WHAT YOU NEED TO DO —
Rewrite the stretch of the listing from the line that contains "At what coordinates" through the end of the listing, changing "GUI agent" to "screen assistant" and keeping everything else the same. Leave the pictures out of your answer.

PROVIDED RECORDS —
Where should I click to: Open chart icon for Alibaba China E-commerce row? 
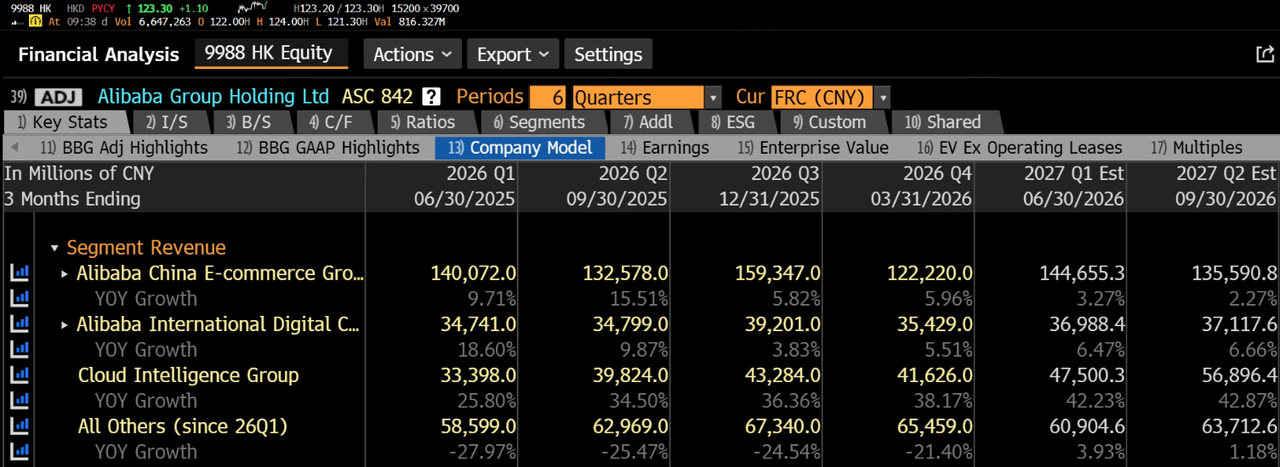19,272
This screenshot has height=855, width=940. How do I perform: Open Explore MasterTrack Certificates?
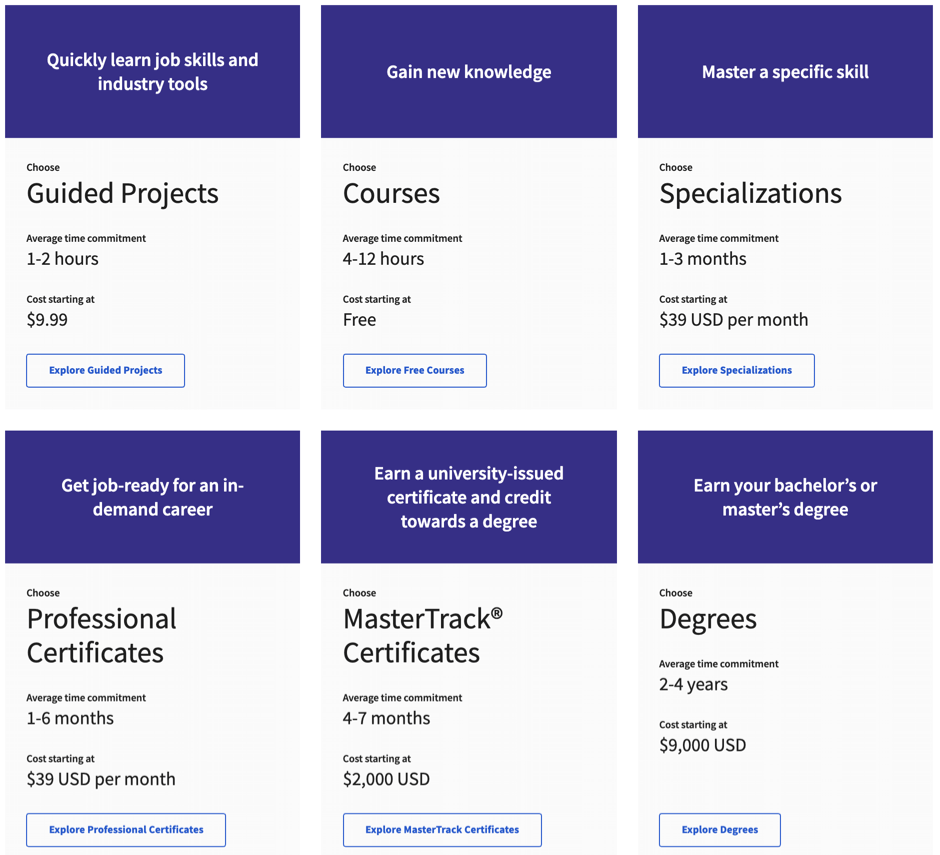(x=442, y=830)

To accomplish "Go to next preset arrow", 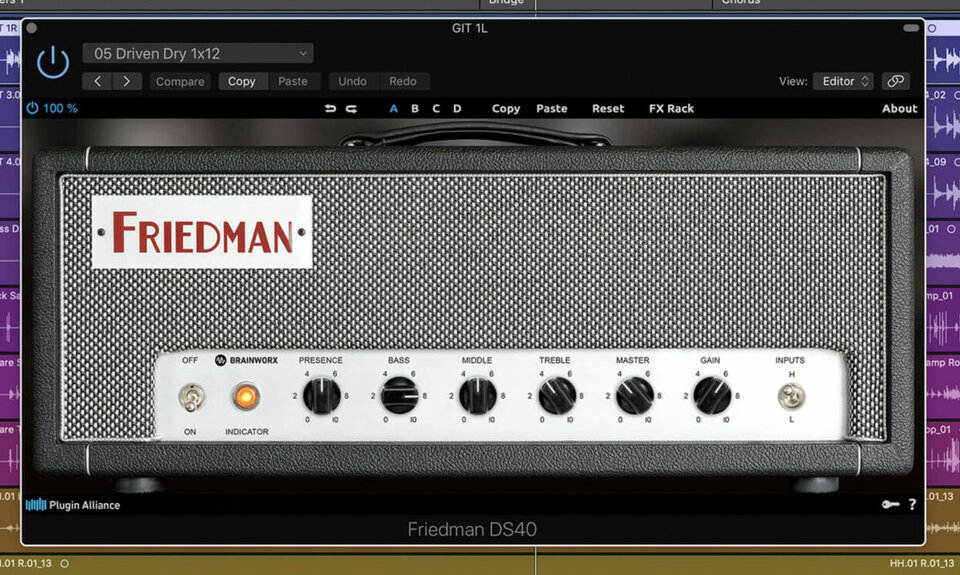I will coord(126,81).
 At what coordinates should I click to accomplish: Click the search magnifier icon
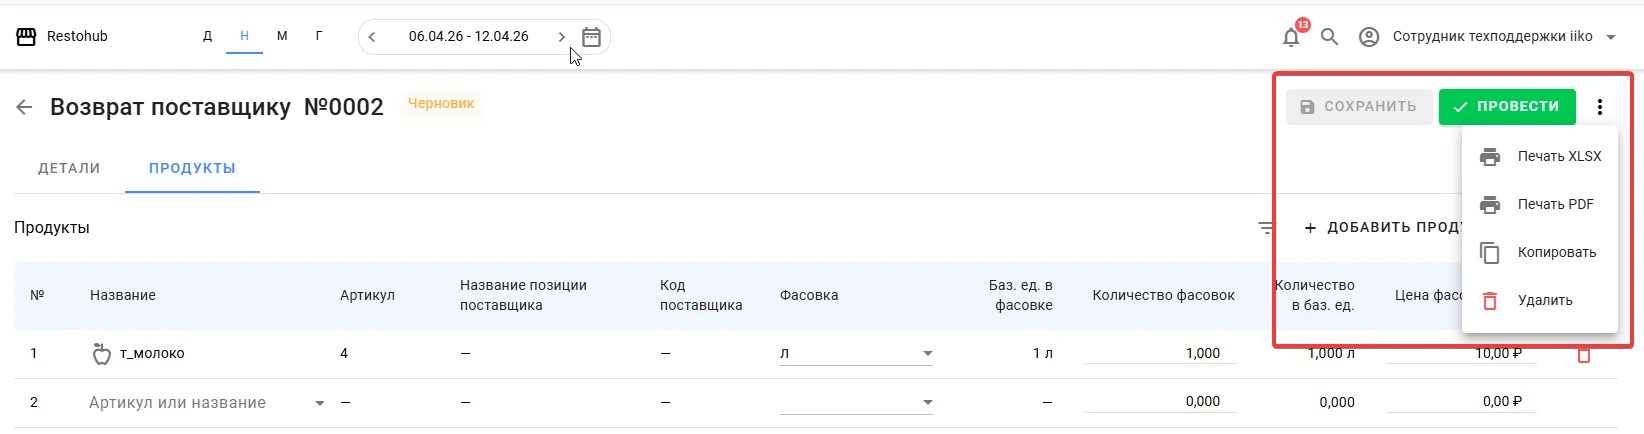(x=1329, y=37)
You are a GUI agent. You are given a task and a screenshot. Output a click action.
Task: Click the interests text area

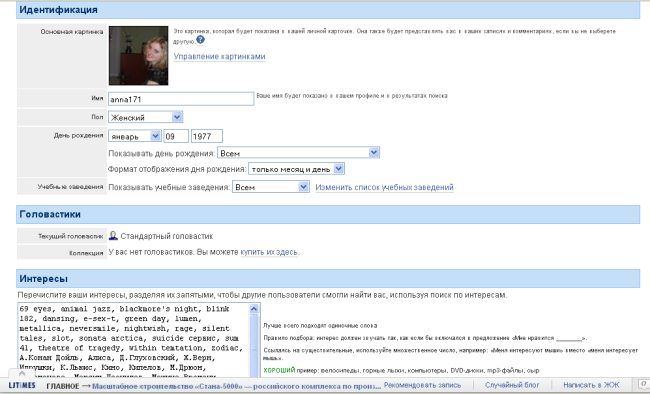[134, 340]
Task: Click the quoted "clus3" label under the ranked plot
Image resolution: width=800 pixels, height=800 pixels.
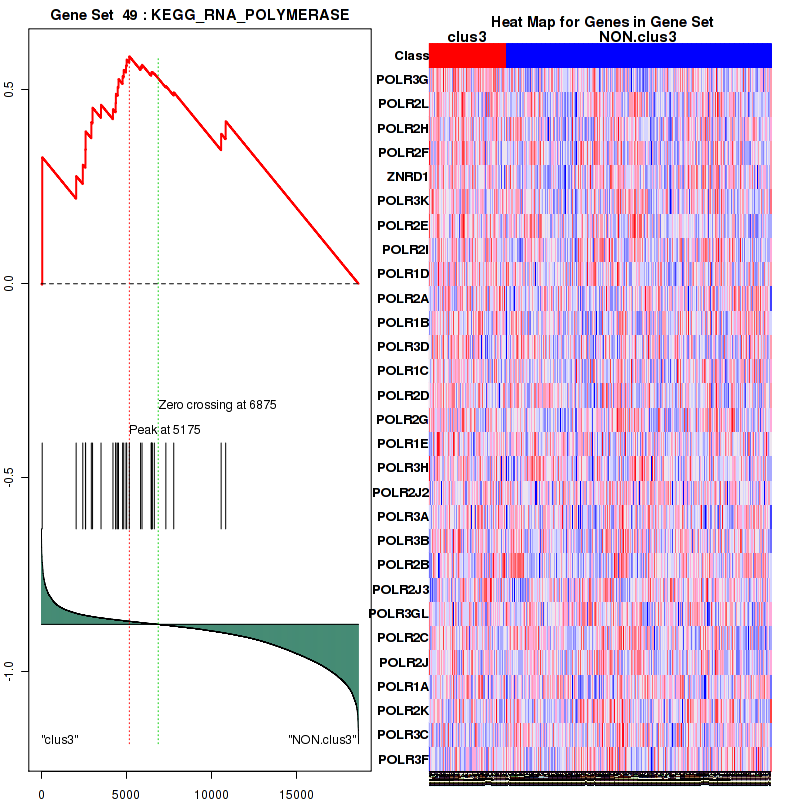Action: (60, 740)
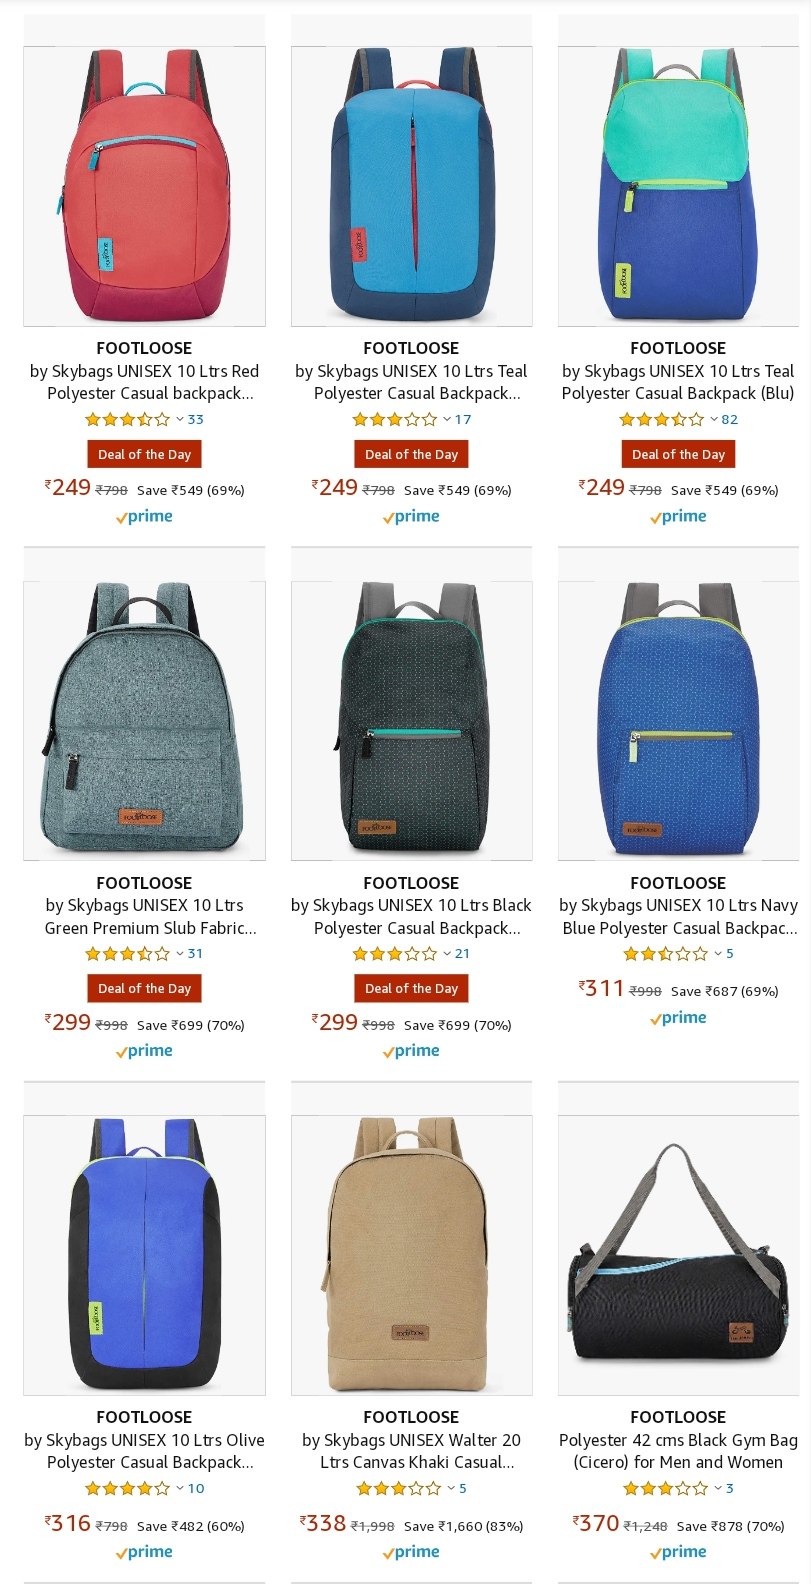The height and width of the screenshot is (1584, 811).
Task: Click Deal of the Day badge for ₹299 black backpack
Action: pos(411,989)
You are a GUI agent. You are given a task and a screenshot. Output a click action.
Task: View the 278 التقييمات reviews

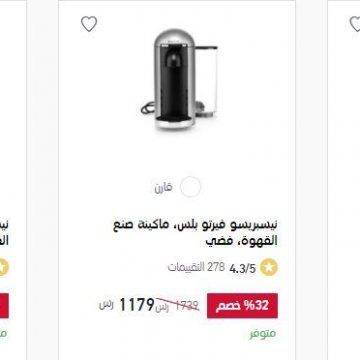[x=196, y=267]
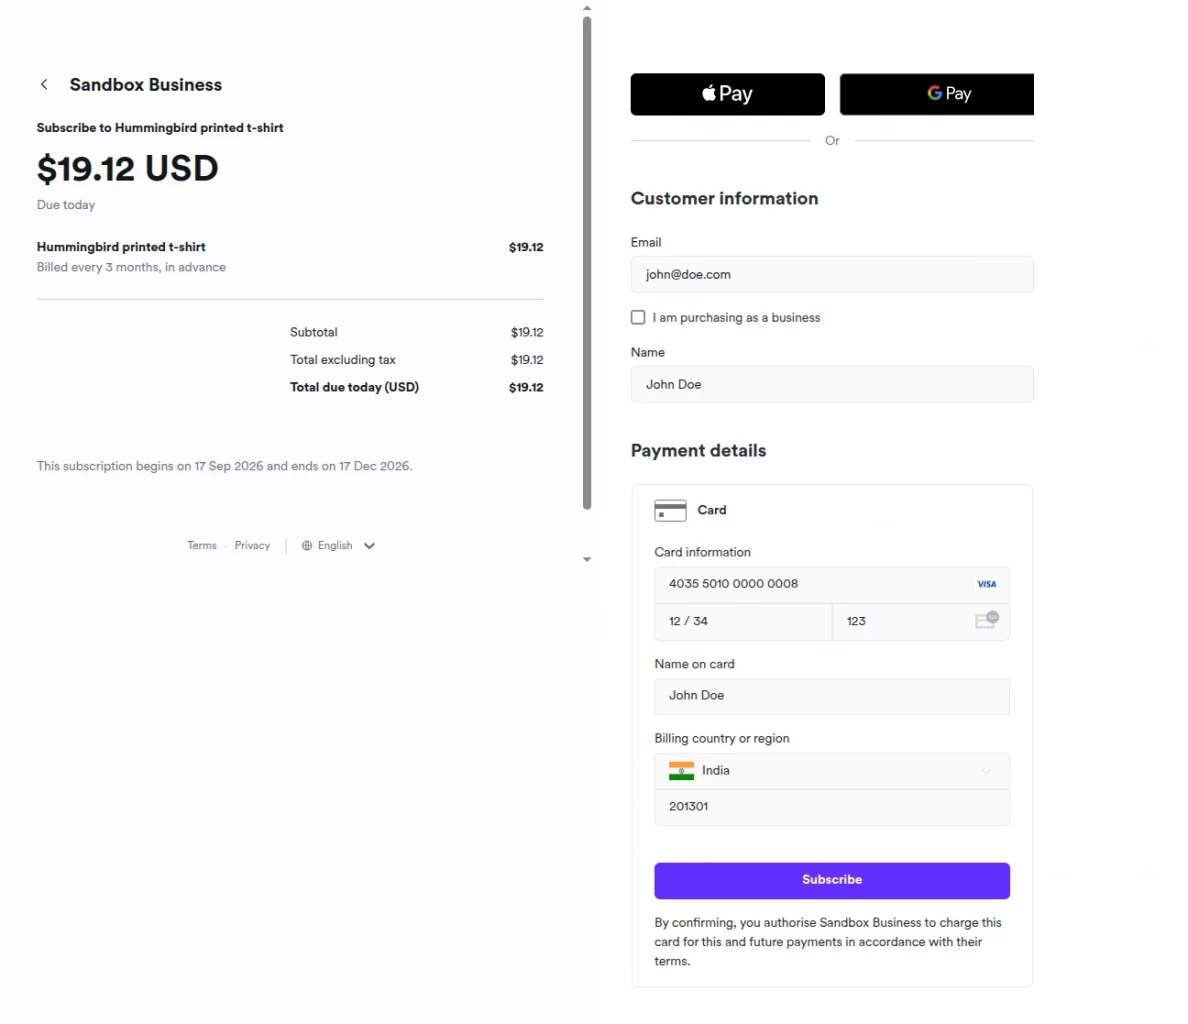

SOLUTION FOR THIS PROBLEM —
 At what coordinates should I click to accomplish: Click the search magnifier icon
(x=1329, y=37)
You are a screen assistant. You are given a task and a screenshot. Output a click action.
Task: Click the interests text area

[134, 340]
Task: Click the quoted "clus3" label under the ranked plot
Image resolution: width=800 pixels, height=800 pixels.
Action: (60, 740)
The height and width of the screenshot is (1584, 811).
Task: Click Deal of the Day badge for ₹299 black backpack
Action: pos(411,989)
You are a screen assistant. You are given a task and a screenshot. Output a click action.
Task: View the 278 التقييمات reviews

[x=196, y=267]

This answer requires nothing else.